— start Text to read —
# Who cheats more in relationships??



## Fido (May 21, 2003)

Who cheats more?!


----------



## thePACK (Jan 3, 2003)

me...oh did i say that out-loud







...i mean men...


----------



## Innes (Jan 13, 2003)

Karen does, closely followed in second place by Sandra, and Raf









Mike is also cheating on Mark and Nate


----------



## Aristarchus (May 30, 2003)

if we were surveying an equal amount of men and women i could tell you for a fact that WOMEN WHO HAVE CHEATED would win... (first hand experience)

doubt i could fall in love with another woman again after the sh*t i've been put through...


----------



## Birdman (Mar 19, 2003)

women


----------



## thePACK (Jan 3, 2003)

Innes said:


> Mike is also cheating on Mark and Nate


 ahhhh..with who...


----------



## Innes (Jan 13, 2003)

thePACK said:


> Innes said:
> 
> 
> > Mike is also cheating on Mark and Nate
> ...


 each other - silly


----------



## smb (Jun 1, 2003)

Men cheat more. Women force us to tho.


----------



## KumbiaQueens (Feb 5, 2003)

How do we force you to cheat!?









Innes, I have never cheated, nor do I ever intend to. It's against my religion. -- Not to mention wrong, immoral, and immature.


----------



## RhomZilla (Feb 12, 2003)

OOH man, dont even get me started on this one..

Us guys are known to be loyal, faithful, honest..etc. But I believe what HH11 said..


HawgHunter11 said:


> Men cheat more. Women force us to tho.


----------



## Aristarchus (May 30, 2003)

after being cheated on 3 times i think it's my turn...


----------



## RhomZilla (Feb 12, 2003)

Aristarchus said:


> after being cheated on 3 times i think it's my turn...


 Dang, whats wrong with you?!?!?! You actually let 3 chicks step all over you and JUST NOW you decided to get back at the world??? SHHHEESH man!! Your making us look bad...


----------



## smb (Jun 1, 2003)

Aristarchus said:


> after being cheated on 3 times i think it's my turn...


Are you a guy or girl?

I'm sorry if you take offense to me for asking such a personal question like that. You don't have to answer if you don't want to. :smile:

Edit: LOL, I thikn Rhomzilla answered my question.


----------



## Aristarchus (May 30, 2003)

i've always been the nice guy.. i gave girls space.. that's where i fucked up... next gf is gonna be a little bit different i'm afraid


----------



## smb (Jun 1, 2003)

Aristarchus said:


> i've always been the nice guy.. i gave girls space.. that's where i fucked up... next gf is gonna be a little bit different i'm afraid


 Nice guys finish last until you're over 30, then it's different.


----------



## RhomZilla (Feb 12, 2003)

Aristarchus said:


> i've always been the nice guy.. i gave girls space.. that's where i fucked up...
— end Text to read —
(Written problem 1):
Rewrite the entries below, from their first line through the line containing "coord(194,115)", as a JSON list of strings with one string per line. Skip blank lines and leave the pictures out.
— start Material —
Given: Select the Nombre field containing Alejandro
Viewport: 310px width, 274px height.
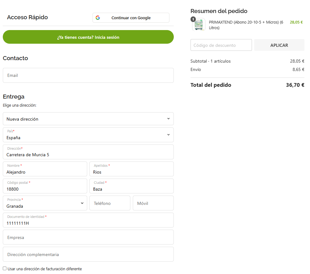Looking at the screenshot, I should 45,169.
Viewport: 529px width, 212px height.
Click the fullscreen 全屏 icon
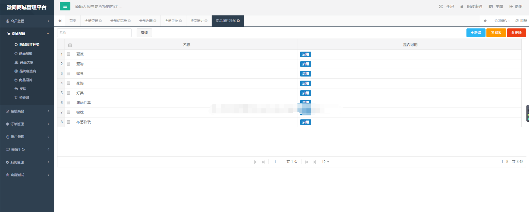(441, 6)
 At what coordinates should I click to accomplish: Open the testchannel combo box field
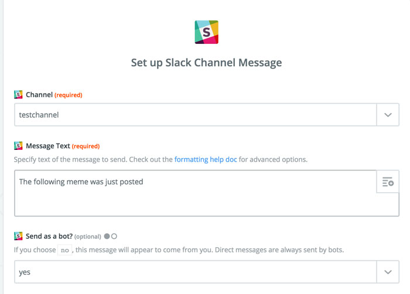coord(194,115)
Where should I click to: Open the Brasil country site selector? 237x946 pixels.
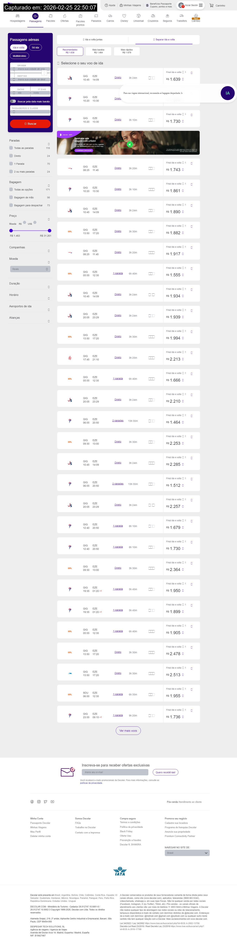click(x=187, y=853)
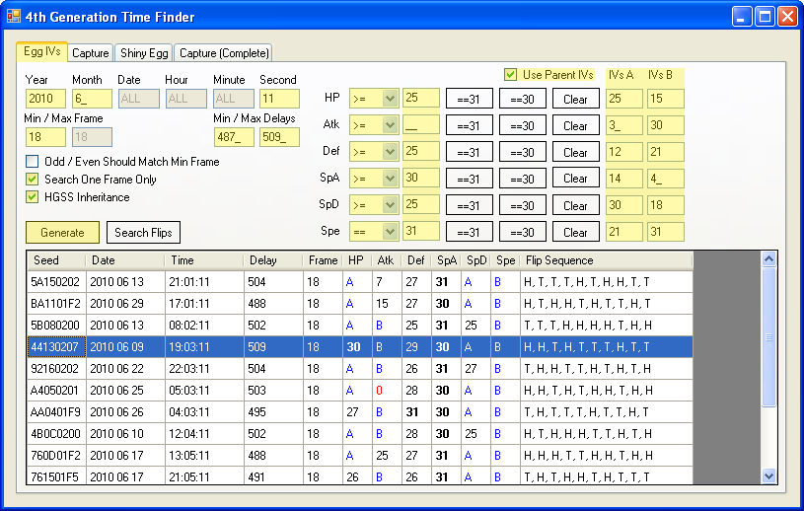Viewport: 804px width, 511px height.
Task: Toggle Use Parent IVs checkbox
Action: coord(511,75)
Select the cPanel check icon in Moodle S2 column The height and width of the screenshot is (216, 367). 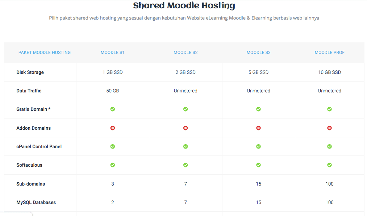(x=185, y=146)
— end Material —
(Written problem 2):
Print the part of the thread above about who cheats more that opens with the words "if we were surveying" and closes with "been put through...", copied word for word.

(Output 1):
[
  "Given: Select the Nombre field containing Alejandro",
  "Viewport: 310px width, 274px height.",
  "Looking at the screenshot, I should 45,169.",
  "Viewport: 529px width, 212px height.",
  "Click the fullscreen 全屏 icon",
  "(441, 6)",
  " At what coordinates should I click to accomplish: Open the testchannel combo box field",
  "coord(194,115)"
]

(Output 2):
if we were surveying an equal amount of men and women i could tell you for a fact that WOMEN WHO HAVE CHEATED would win... (first hand experience)

doubt i could fall in love with another woman again after the sh*t i've been put through...